*Document segment*
################

Romans 8:31-39 speaks on this:

What then shall we say to these things? If God is for us, who is against us? He who did not spare His own Son, but delivered Him over for us all, how will He not also with Him freely give us all things? Who will bring a charge against God’s elect? God is the one who justifies; who is the one who condemns? Christ Jesus is He who died, yes, rather who was raised, who is at the right hand of God, who also intercedes for us. Who will separate us from the love of Christ? Will tribulation, or distress, or persecution, or famine, or nakedness, or peril, or sword? Just as it is written,
“For Your sake we are being put to death all day long;
We were considered as sheep to be slaughtered.”
But in all these things we overwhelmingly conquer through Him who loved us. For I am convinced that neither death, nor life, nor angels, nor principalities, nor things present, nor things to come, nor powers, nor height, nor depth, nor any other created thing, will be able to separate us from the love of God, which is in Christ Jesus our Lord. (Romans 8:31-39)

################

*Aim of the exercise*
In the Romans 8:31-39 passage, where is Christ Jesus said to be?

*Data shown*
################

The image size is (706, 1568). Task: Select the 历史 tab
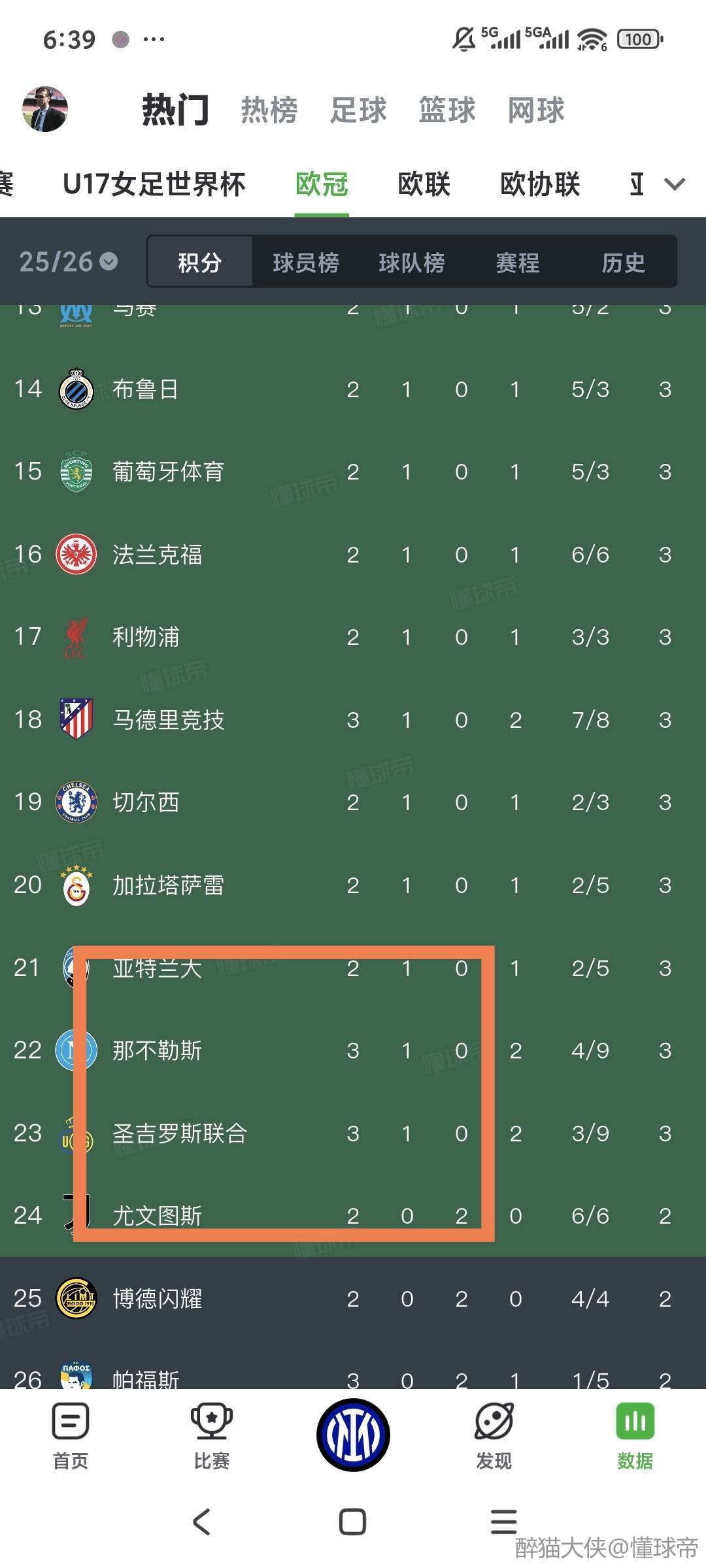click(623, 263)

################

*Reply*
At the right hand of God.